> **WHAT YOU NEED TO DO**
The task calls for an exact copy of the records, without any images.

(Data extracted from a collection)

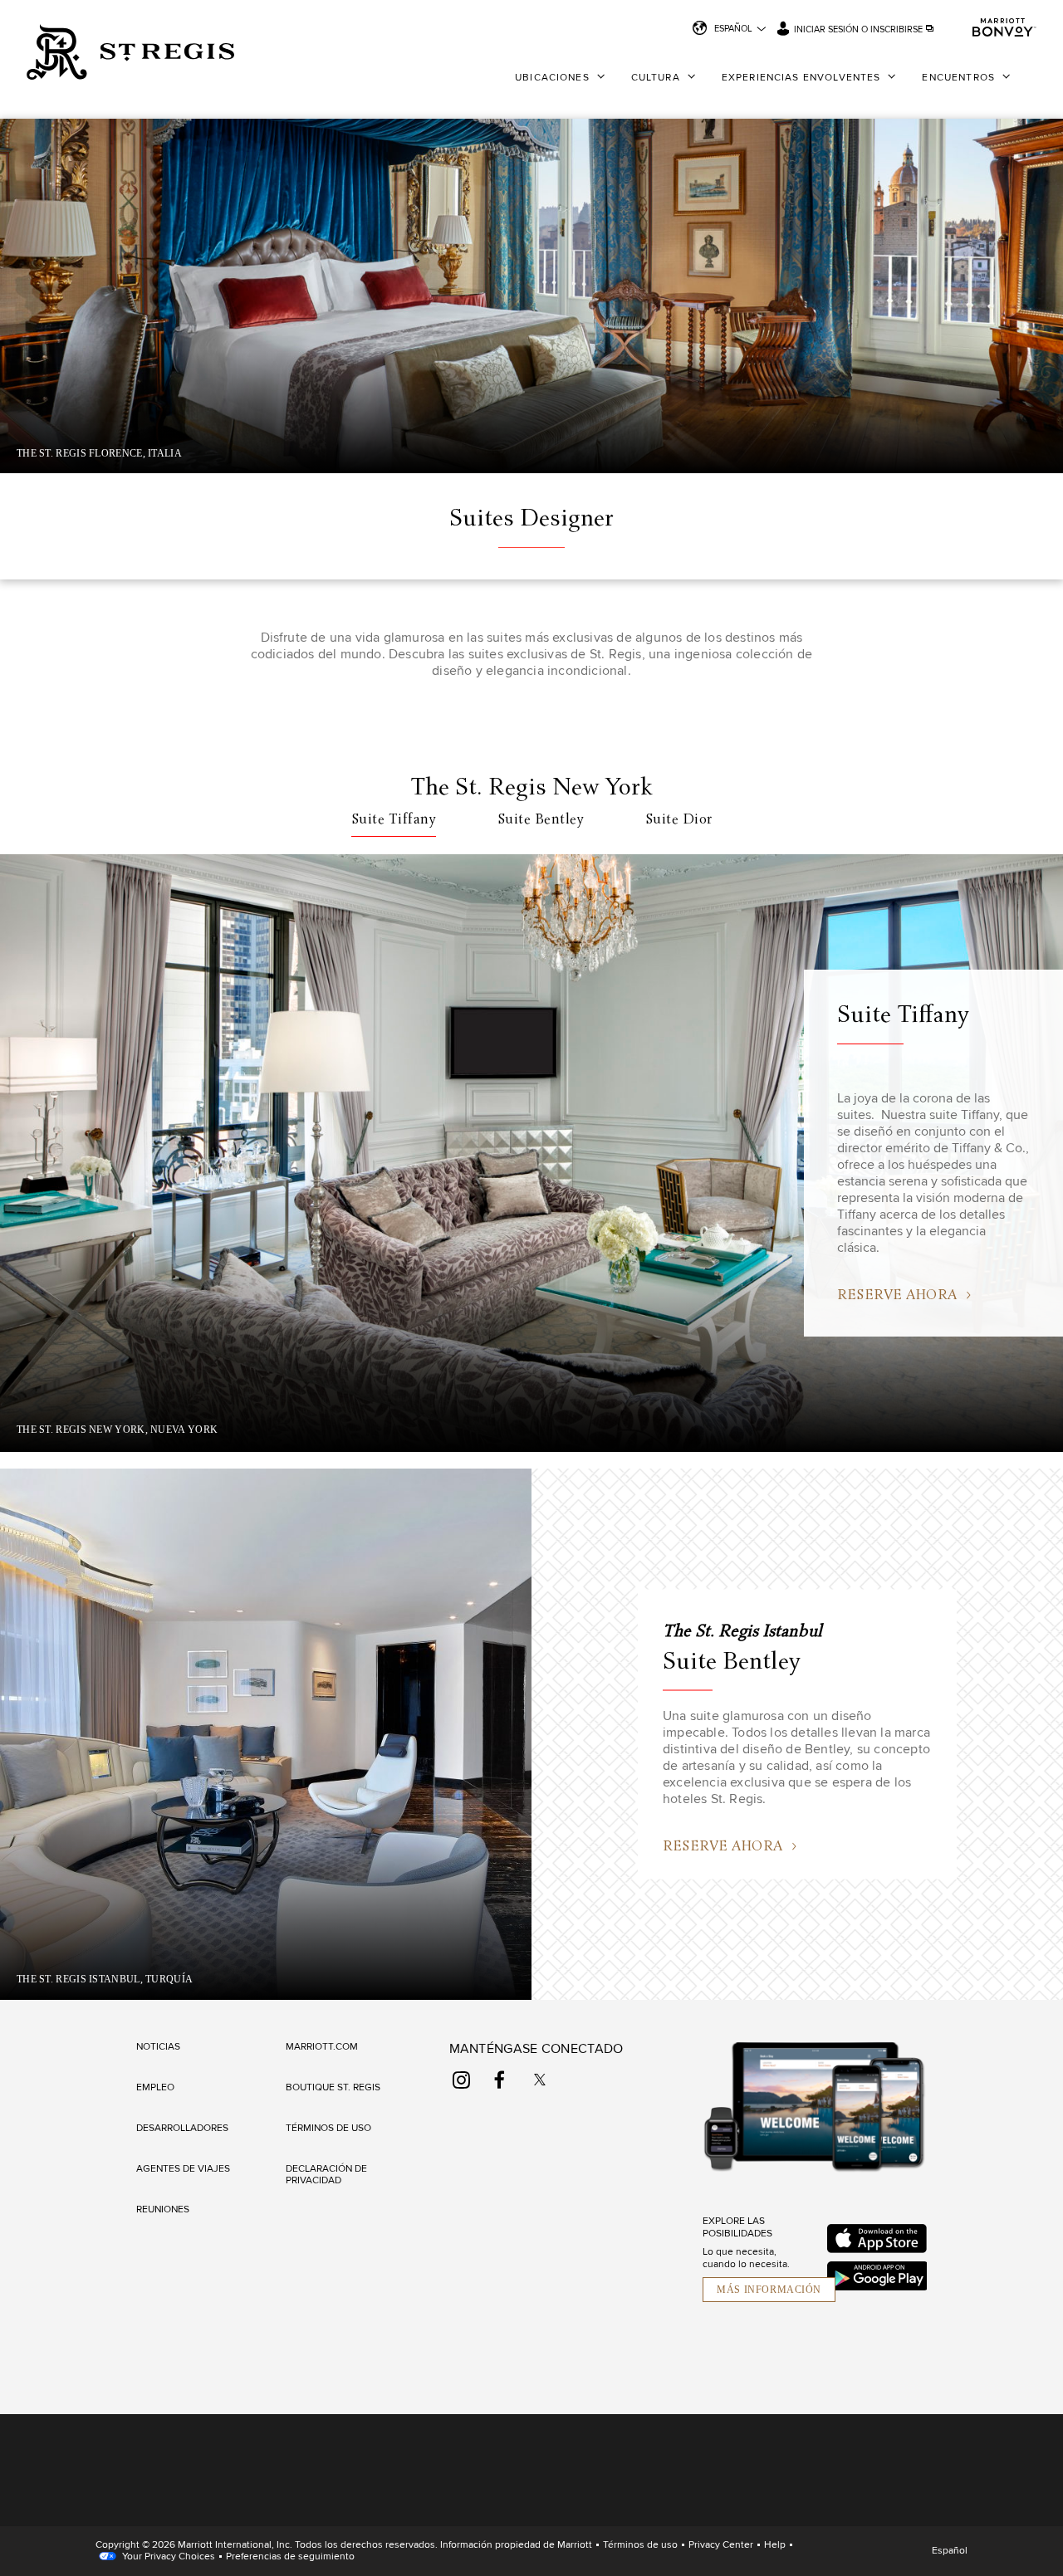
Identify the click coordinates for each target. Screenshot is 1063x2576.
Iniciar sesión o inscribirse (859, 29)
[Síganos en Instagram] (461, 2079)
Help (775, 2545)
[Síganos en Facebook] (499, 2079)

> **EXPECTED ANSWER**
Identify the click coordinates for each target. Screenshot is 1063x2576.
Iniciar sesión o inscribirse (859, 29)
[Síganos en Instagram] (461, 2079)
Help (775, 2545)
[Síganos en Facebook] (499, 2079)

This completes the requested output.